Both of these ideas rely on this important fact: a type T: Leak can also be passed to an interface expecting any T. Thus, interfaces which have the Leak bound (because they are in the old edition) can forward to interfaces which don’t.

Provided methods (Iterator::map et al.)

An attribute would be added which could be added to provided methods, which causes the compiler to generate two versions of the method, each with the same default definition. In one, a Leak bound is added to every type parameter. In the other, it is not. Old editions call the former, whereas new editions call the latter. If a user in an old edition overrides this method, they only override the method in the old edition.

Possibly, the language could support a syntax for calling the old edition method from the new edition. This would be necessary for the strictest definition of backwards compatibility: if it is important that calls to this method dispatch to the overridden version. However, these are all methods which are not meant to be overridden by users, so the project could determine that this is an allowable change of behavior in the edition.

Required methods (FromIterator::from_iter et al.)

For traits with generic required methods, an attribute would be applied to the trait, creating effectively two versions of the trait: one with the bound added to every method generic, and one without. All of the second version implement the first version, but not vice versa. Whenever a user in an old edition implements the trait, they implement the first one. For them, the second version effectively doesn’t exist.

When a user in the new edition tries to prove that a type implements the trait, if implementation is from the old edition, they only get the first version of the trait, not the second. If they need the second version (because they are passing a !Leak type to the interface), they get an error.

If the type that implements the trait is a generic and a user needs to limit themselves only to supporting the second version of the trait, some additional syntax would need to be added to the bound to indicate that.

Under these rules, here’s what would change with the example in the previous post:

In the crate foo, the Foo trait would gain an attribute (let’s call it #[leak_compatible] for now) indicating that it uses this compatibility layer:

trait Foo {
    fn foo<T>(_: T);

In the crate baz, because it calls T::Foo on its !Leak type Baz, an attribute must be added to its bound T: Foo:

struct Baz;

impl !Leak for Baz { }

fn baz<T: #[no_leak] Foo>() {

Now, when quux tries to call baz::baz with bar::Bar, it gets a compiler error.

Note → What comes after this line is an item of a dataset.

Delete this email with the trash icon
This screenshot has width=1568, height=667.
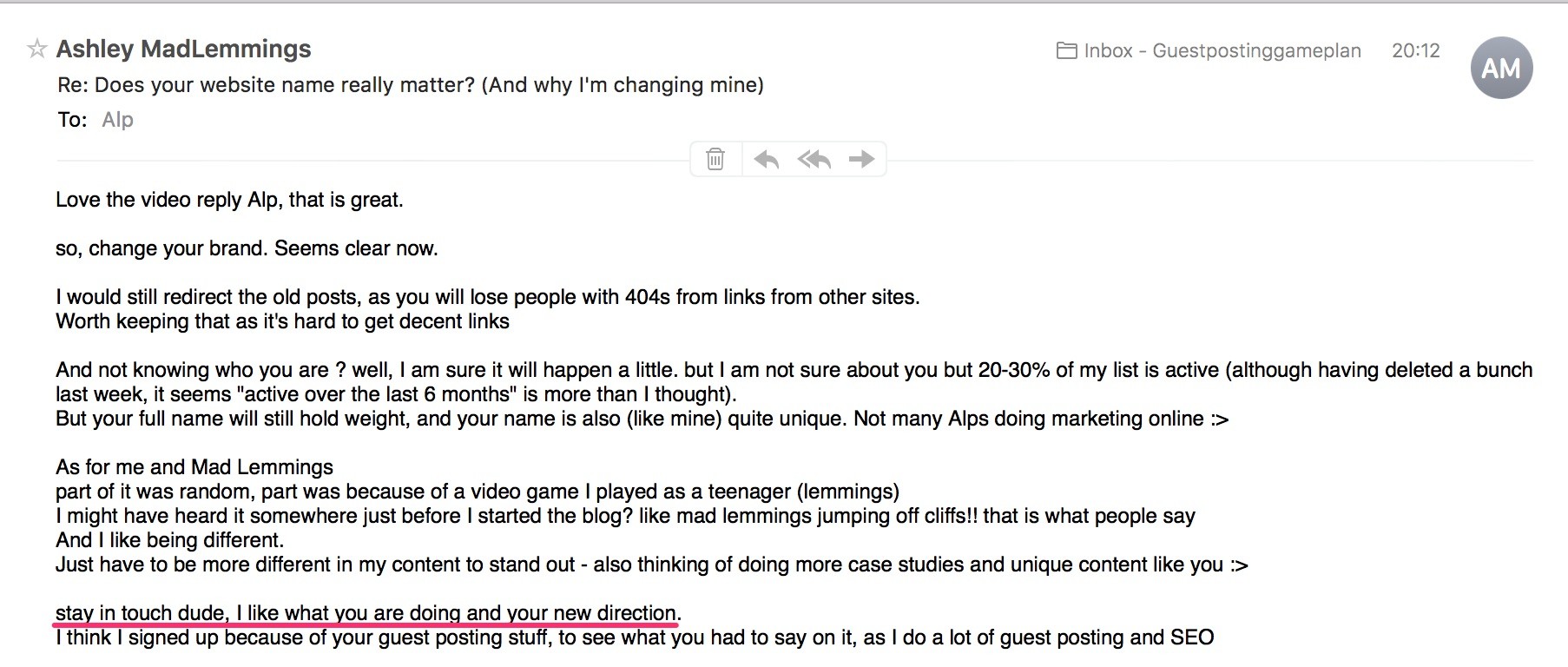[x=715, y=159]
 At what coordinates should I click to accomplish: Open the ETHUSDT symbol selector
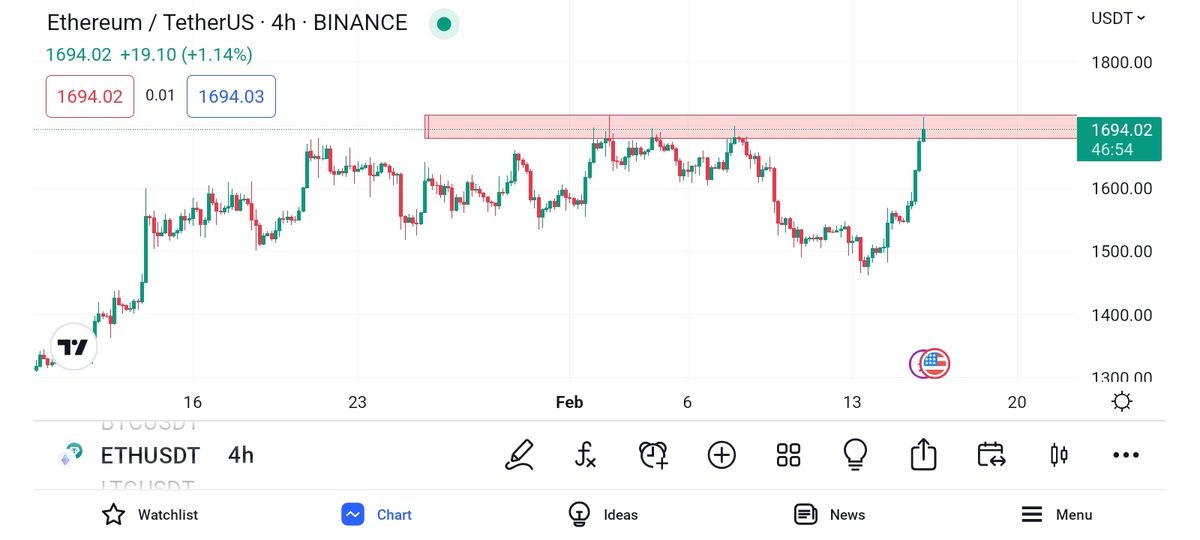pyautogui.click(x=150, y=455)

There’s obviously some similarity to things the language team is already working on like “RTN,” which allows adding bounds to the anonymous return type of a trait method, though here the situation is somewhat different, because its not the return type, but a generic parameter on the method, that needs an additional bound.

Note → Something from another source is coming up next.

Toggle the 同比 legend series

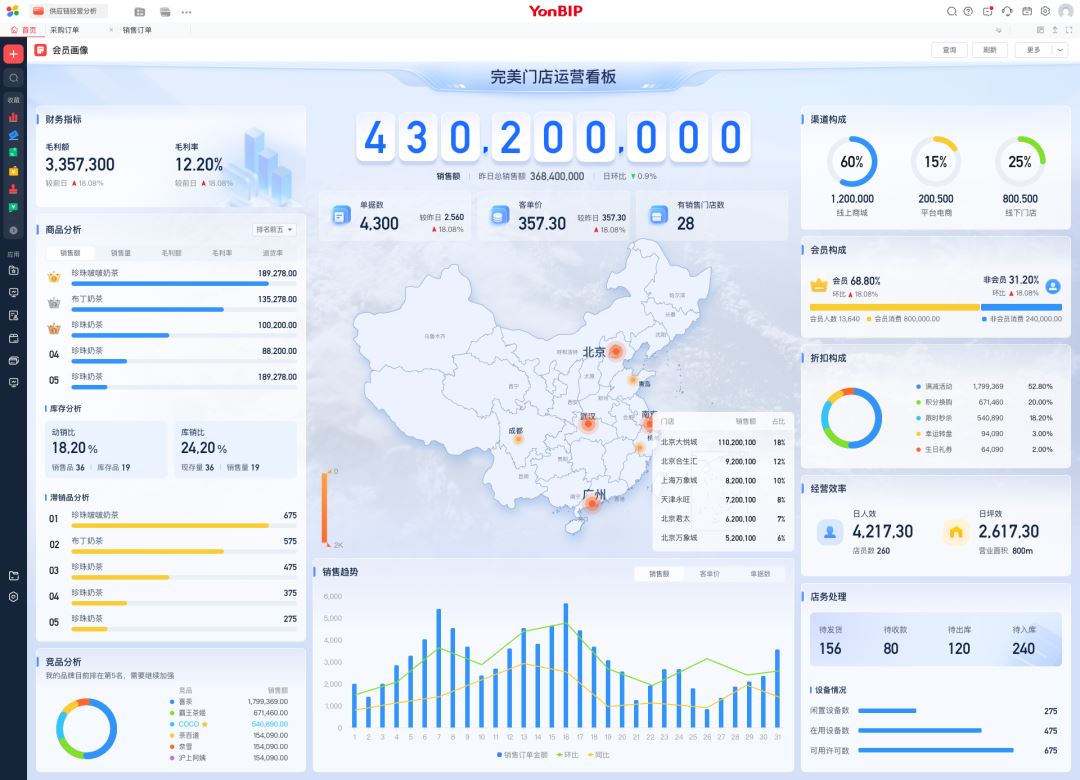[599, 754]
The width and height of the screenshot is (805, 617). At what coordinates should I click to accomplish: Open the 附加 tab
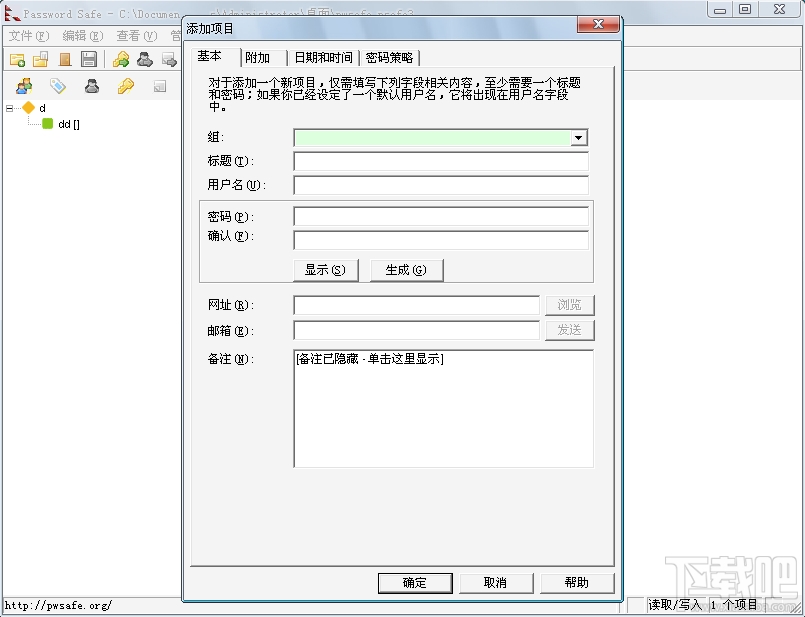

It’s always possible that more holes will be poked in this “firewall” proposal, more interfaces that could not be backward compatibly upgraded to accepting !Leak types without opaque syntax. As the complexity of the compatibility layer grows, one begins to wonder whether or not it is really worth the cost.

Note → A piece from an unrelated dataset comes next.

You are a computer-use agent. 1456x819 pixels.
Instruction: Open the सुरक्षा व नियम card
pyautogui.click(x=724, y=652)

This series of posts hasn’t really been about proposing the Rust project do anything - I have complex, contradictory internal feelings about the idea of supporting linear types in a future edition of Rust - it’s just about exploring more seriously the difficulties of making such a fundamental change to the rules of the language. I felt that previous commentary on this issue was too flippant about the idea of making such a change, and didn’t adequately advance the cause of understanding what would be required.